When building a service, we have a responsibility to define some baseline agreements as to the service’s expected uptime and performance. This document focuses on the various terminology that we use to define these values.
-
Service Level Indicator (SLI)
What the service owner has chosen to measure progress towards their goal.
e.g. What is good/bad service for your users. -
Service Level Objective (SLO)
What the service owner’s goal is for the given indicator.
e.g. A percentage that tells how many SLI errors your service can have in a specific period of time. -
Service Level Agreement (SLA)
What the service owner is promising its users (typically the SLO + wiggle room).
- Indicator: request latency.
- Objective: 99.5% of requests will be completed in 5ms.
- Agreement: 99% of requests complete in 5ms or you get a refund.
Below is an alternative example where we state (via a Datadog graph) that if the average request latency over a 1hr period exceeds one second, then we have a ‘service’ issue and it’ll display with a red background. This will signify that we’ve failed our SLA which is defined as being less than one second.
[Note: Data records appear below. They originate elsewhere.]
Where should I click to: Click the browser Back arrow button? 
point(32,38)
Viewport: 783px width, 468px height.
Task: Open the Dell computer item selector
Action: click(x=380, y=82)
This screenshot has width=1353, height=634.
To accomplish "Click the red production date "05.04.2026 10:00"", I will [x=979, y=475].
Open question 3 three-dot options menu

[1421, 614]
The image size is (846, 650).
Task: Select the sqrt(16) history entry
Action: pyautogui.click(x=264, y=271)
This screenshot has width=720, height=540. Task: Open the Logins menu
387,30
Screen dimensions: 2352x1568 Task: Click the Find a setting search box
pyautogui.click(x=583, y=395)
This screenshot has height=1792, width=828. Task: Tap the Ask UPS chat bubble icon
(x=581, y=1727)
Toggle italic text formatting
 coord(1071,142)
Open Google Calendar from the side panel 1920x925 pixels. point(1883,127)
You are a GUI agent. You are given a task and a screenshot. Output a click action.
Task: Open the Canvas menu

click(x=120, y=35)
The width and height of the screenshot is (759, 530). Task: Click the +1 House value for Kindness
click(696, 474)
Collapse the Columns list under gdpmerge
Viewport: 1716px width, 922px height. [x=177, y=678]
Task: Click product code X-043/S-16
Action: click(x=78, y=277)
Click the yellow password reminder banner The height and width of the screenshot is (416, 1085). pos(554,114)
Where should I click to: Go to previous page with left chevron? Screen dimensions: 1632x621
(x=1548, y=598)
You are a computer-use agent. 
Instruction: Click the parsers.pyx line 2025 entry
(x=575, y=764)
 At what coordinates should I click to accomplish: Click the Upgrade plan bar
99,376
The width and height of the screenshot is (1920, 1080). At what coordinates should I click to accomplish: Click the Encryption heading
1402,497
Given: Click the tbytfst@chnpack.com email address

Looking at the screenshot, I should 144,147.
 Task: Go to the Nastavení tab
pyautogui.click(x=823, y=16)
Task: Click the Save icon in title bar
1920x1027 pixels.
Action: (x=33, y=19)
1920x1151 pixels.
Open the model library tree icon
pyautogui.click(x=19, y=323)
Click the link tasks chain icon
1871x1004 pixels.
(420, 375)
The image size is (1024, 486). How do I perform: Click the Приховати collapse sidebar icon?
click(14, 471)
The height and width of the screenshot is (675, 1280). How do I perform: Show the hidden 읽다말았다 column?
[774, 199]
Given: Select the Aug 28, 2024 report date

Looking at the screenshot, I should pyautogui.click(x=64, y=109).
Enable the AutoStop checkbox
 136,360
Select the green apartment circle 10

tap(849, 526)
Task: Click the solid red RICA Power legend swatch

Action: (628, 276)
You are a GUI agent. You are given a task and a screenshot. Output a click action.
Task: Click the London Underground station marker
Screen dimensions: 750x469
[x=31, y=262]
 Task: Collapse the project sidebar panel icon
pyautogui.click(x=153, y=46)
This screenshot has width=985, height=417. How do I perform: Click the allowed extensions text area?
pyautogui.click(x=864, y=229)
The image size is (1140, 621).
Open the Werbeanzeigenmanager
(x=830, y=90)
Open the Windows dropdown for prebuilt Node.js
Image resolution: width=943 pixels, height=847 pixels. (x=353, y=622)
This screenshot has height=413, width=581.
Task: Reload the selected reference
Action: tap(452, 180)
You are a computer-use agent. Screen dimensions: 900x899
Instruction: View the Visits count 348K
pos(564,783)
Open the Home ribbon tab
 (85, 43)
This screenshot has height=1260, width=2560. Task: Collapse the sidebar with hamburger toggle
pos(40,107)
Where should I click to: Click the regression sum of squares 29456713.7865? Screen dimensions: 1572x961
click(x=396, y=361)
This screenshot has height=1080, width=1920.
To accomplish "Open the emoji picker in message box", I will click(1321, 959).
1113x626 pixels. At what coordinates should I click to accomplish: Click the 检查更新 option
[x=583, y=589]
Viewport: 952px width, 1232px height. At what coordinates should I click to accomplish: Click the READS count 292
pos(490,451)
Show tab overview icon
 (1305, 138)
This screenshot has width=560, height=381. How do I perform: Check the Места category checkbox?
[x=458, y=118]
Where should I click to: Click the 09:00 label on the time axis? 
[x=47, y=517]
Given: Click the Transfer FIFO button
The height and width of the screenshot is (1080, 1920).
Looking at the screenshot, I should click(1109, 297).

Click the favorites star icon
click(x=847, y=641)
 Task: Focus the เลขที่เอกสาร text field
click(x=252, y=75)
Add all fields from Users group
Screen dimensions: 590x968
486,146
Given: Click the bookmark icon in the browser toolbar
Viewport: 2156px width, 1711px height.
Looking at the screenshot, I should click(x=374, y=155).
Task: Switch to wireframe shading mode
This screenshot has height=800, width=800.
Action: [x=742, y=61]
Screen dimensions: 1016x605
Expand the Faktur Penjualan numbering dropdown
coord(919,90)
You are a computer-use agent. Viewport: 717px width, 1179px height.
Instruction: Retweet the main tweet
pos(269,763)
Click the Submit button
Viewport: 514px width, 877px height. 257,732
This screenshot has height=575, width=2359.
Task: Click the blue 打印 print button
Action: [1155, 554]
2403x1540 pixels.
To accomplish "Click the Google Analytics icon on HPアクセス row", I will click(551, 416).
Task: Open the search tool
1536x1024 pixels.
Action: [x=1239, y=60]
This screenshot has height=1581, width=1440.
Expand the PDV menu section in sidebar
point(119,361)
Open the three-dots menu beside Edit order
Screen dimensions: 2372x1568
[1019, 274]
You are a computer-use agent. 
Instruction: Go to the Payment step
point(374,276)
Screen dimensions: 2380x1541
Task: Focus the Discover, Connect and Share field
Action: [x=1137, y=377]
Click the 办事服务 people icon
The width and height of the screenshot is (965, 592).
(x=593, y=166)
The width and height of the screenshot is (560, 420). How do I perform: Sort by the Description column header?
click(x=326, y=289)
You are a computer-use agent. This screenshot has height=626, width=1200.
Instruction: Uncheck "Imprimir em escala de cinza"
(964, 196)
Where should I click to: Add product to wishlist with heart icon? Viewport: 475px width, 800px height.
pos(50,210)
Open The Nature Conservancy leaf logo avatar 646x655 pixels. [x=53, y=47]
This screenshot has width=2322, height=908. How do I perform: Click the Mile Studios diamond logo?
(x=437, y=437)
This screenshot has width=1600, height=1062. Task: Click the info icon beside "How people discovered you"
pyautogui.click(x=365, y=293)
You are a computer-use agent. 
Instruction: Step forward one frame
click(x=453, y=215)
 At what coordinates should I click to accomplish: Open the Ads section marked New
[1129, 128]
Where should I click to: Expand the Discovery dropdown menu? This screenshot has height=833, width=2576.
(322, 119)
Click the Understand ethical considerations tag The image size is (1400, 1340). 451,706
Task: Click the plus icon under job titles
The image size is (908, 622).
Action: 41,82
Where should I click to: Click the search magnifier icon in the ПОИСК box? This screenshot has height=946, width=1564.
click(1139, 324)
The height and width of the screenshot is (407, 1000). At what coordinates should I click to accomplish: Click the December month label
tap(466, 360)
If the average request latency over a 1hr period is greater than half a second, then we have a ‘team’ issue and it’ll display with an orange background. This will signify that we’ve failed our SLO which is defined as being less than half a second.
If the average request latency over a 1hr period is less than half a second, then we have no issues and it’ll display with a green background. This will signify that we’ve reached our SLO which is defined as being less than half a second.